▸ Brano scelto:
UP - 2002

Darkness - Growing up - Sky blue - No way out - I Grieve - The Barry Williams show - My head sounds like that - More than this - Signal to noise - The drop

 

   E' possibile,  per un musicista,  inanellare un terzo album di eccezionale spessore artistico dopo altri due che paiono essere insuperabili?   La risposta è si,  purché si rifletta a sufficienza su quanto si sta facendo.   Forse per questo la gestazione del nuovo album di Peter Gabriel sembrò essere un processo senza fine,  con innumerevoli annunci di una prossima pubblicazione,  la comunicazione ufficiale del titolo alla stampa nel 1998 [12] (avete letto bene: ben quattro anni prima della sua effettiva uscita!) ed infine col surreale incrocio tra esso e la colonna sonora "Ovo" che spazientì anche i fan più flemmatici.
   Quando infine l'opera fece la sua apparizione sugli scaffali dei negozi - a niente meno di un decennio di distanza dal precedente "Us" - le sorprese non mancarono:   mai Gabriel aveva proposto prima un simile avvolgimento di percussioni,  voci e timbri quasi post-industriali;   una elaborata,  cupa,  buia matassa di dieci inestricabili brani di durata media superiore ai sette minuti.   Simili performance cronometriche sono garanzia quasi assoluta di nessun passaggio in radio,  e sono probabilmente la causa dell'inserimento tra i titoli dell'insulso singolo "The Barry Williams Show",  trito episodio di cabaret in stile "Gabriel prima maniera",  da saltare a piè pari mediante l'apposito tàsto del lettore CD.

▸ Blocco dati:
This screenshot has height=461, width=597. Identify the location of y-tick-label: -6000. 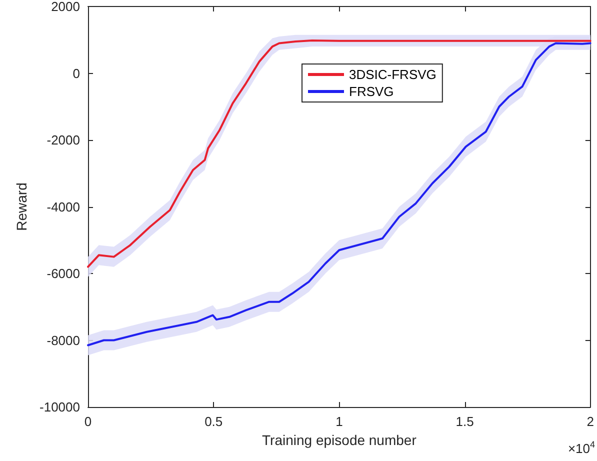
(63, 274).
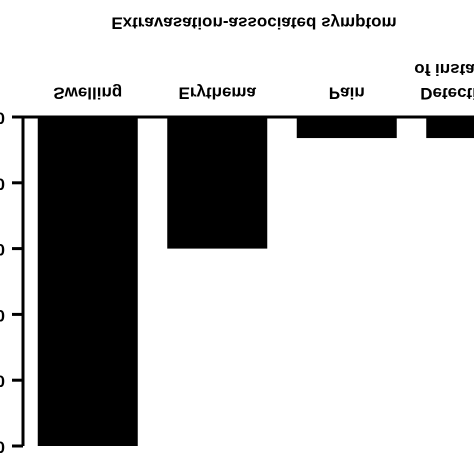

▸ Serie di esercizi:
**1)** Elenca gli elementi di cui, secondo il testo su Up di Peter Gabriel, l'artista non aveva mai proposto prima un simile avvolgimento.
**2)** Secondo il testo su Up, in che anno fu comunicato ufficialmente alla stampa il titolo dell'album?
**3)** Scrivi per favore il seguito del testo su Up, partendo subito dopo l'ultima frase riportata.

▸ Risposte qui sotto:
**1)** Percussioni, voci e timbri quasi post-industriali.

**2)** Nel 1998.

**3)**
   Per il resto il disco,  che necessita di infinite sedute d'ascolto prima che la sua bellezza possa essere afferrata e prima che qualche suo passaggio suoni familiare alla memoria,  fa gridare al capolavoro.   I difficili stridori timbrici di Darkness - brano d'apertura - pongono immediatamente l'ascoltatore di fronte alla complessità sonora della nuova opera di Gabriel,  certo di approccio non facile.   Segue la stupenda Growing Up,  brano che sembra realmente necessitare di dieci anni per essere inciso,  in cui si intrecciano con mirabile maestria introversi vortici percussivi e spirali vocali sorprendentemente ariose,  soprattutto nella coda conclusiva.   Discorso analogo per la profonda Sky Blue:   non una nota od un timbro fuori posto,  e la voce del cantautore - supportata dai cori dei Blind Boys of Alabama - a livelli d'intensità che pare impossibile raggiungere.   No Way Out,  con l'alternarsi dei riff folk/jazz allo stupendo ritornello cantato,  ed il climax ascendente di I Grieve,  che si conclude con un ridente inno corale di pura world music,  rappresentano al meglio l'intenzione di Gabriel di creare non semplici canzoni ma autentiche mini-sinfonie.   Superba,  infine,  Signal To Noise intervallata dagli ultimi,  ipnotizzanti vocalizzi tribali di Nusrat Fateh Ali Khan;   il fatto che il cantante pakistano sia scomparso nel 1997 dà meglio di ogni altro dato l'idea della lunghissima gestazione dell'album e della complessità del lavoro svolto.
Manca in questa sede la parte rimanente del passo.